The parking lot has been one of the worst things about being a commuter at college. Here are 5 things all commuter do when you drive to school:

1. Leaving early to drive around aimlessly, looking for a spot

Me looking for a spot. ^^^

You need at least 15-20 extra minutes to find a decent spot because you are NOT walking that far. You already talked yourself into going to the gym later, so you aren't walking that mile to class. (Yeah, I know. We totally are.)
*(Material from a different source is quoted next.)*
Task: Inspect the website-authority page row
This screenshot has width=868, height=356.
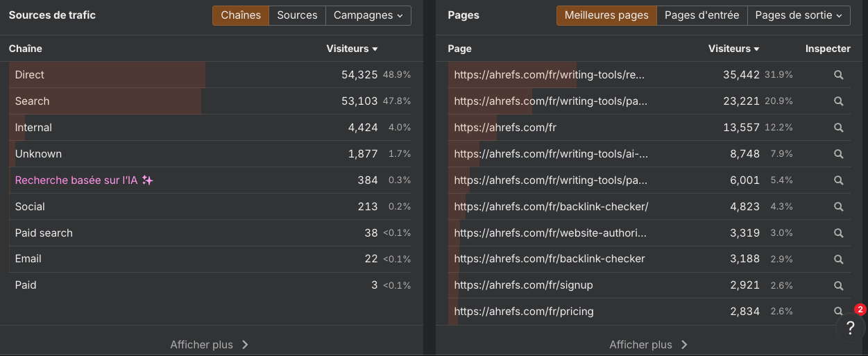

2. Getting there early and still not finding a spot, so you stalk someone

Don't pretend you don't. Everyone does it. You see that person walking to or getting in their car and you follow them. You wait for them to get to their car and you put that turn signal on because THAT IS YOUR SPOT GUY IN THE BLUE HONDA! DON'T TEST ME, I WILL RAM YOUR CAR!

3. Boasting to others about the spot you got

You know the look. It's the one you give to the others driving around still searching for a spot. It's slightly smug and a little scared because part of you wonders if that's the guy you cut off for the spot...don't judge me...but also check your car before you leave so you can make sure no one keyed it.

4. Settling for a shitty spot when you are late

I honestly do just suck it up a lot because I'm basically always late. I decide to walk the mile because I really do need and we know I'm not really going to the gym later.

5. Making your own spot

I always watch those guys that make their own spot and don't get tickets. Please, teach me your ways because if I did that, then I'd have like 20 tickets.

6. That person that parks SO CLOSE TO YOU

Like dude, at least take me out on a date first. It's even worse when they park so close and you are still in your car. I make sure to give that "look" with side eye.

7. Seeing an empty spot and racing the other person to get there

You win some and you lose some. I just tend to lose.

8. Making promises to whatever for you to get a good spot

"If I get a good spot, I promise I'll stop eating Chinese." We know we won't stop, but when that spot opens up you feel kinda guilty because you are breaking the promise you just made.

9. The rich kids parking however they want

The more expensive the car, the shittier it gets parked. You can tell a douche bag when they hog two spots, and two GOOD spots at that.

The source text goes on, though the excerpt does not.